## ENTRIES SUPPLIED:
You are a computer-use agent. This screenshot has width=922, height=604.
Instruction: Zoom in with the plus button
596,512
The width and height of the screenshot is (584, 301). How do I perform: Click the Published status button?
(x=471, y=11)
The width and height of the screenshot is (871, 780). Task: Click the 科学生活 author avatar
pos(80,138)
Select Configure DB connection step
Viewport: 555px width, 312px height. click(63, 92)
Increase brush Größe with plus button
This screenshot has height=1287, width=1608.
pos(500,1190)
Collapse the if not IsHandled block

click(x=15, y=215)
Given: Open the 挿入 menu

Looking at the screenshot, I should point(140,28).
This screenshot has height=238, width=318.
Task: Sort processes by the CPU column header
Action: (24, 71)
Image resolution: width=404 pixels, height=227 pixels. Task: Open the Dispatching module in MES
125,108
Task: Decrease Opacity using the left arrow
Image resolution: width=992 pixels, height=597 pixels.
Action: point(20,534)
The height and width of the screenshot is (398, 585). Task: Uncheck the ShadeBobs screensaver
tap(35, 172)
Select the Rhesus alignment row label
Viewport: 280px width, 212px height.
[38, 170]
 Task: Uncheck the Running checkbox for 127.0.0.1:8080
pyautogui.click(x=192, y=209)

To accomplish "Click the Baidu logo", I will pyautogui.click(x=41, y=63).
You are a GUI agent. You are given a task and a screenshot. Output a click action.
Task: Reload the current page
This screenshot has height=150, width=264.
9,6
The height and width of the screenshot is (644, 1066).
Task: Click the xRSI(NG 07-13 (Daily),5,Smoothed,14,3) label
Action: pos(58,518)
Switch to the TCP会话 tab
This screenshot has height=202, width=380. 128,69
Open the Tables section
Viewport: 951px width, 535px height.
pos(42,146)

## TO DO:
Could you update the rows from the very first one through the line containing "Action: pos(58,518)", putting "Clear" wherever "Uncheck" appears and leaving everything else unchanged?

## RESPONSE FOR THIS EXERCISE:
You are a computer-use agent. This screenshot has width=922, height=604.
Instruction: Zoom in with the plus button
596,512
The width and height of the screenshot is (584, 301). How do I perform: Click the Published status button?
(x=471, y=11)
The width and height of the screenshot is (871, 780). Task: Click the 科学生活 author avatar
pos(80,138)
Select Configure DB connection step
Viewport: 555px width, 312px height. click(63, 92)
Increase brush Größe with plus button
This screenshot has height=1287, width=1608.
pos(500,1190)
Collapse the if not IsHandled block

click(x=15, y=215)
Given: Open the 挿入 menu

Looking at the screenshot, I should point(140,28).
This screenshot has height=238, width=318.
Task: Sort processes by the CPU column header
Action: (24, 71)
Image resolution: width=404 pixels, height=227 pixels. Task: Open the Dispatching module in MES
125,108
Task: Decrease Opacity using the left arrow
Image resolution: width=992 pixels, height=597 pixels.
Action: point(20,534)
The height and width of the screenshot is (398, 585). Task: Clear the ShadeBobs screensaver
tap(35, 172)
Select the Rhesus alignment row label
Viewport: 280px width, 212px height.
[38, 170]
 Task: Clear the Running checkbox for 127.0.0.1:8080
pyautogui.click(x=192, y=209)

To accomplish "Click the Baidu logo", I will pyautogui.click(x=41, y=63).
You are a GUI agent. You are given a task and a screenshot. Output a click action.
Task: Reload the current page
This screenshot has height=150, width=264.
9,6
The height and width of the screenshot is (644, 1066).
Task: Click the xRSI(NG 07-13 (Daily),5,Smoothed,14,3) label
Action: pos(58,518)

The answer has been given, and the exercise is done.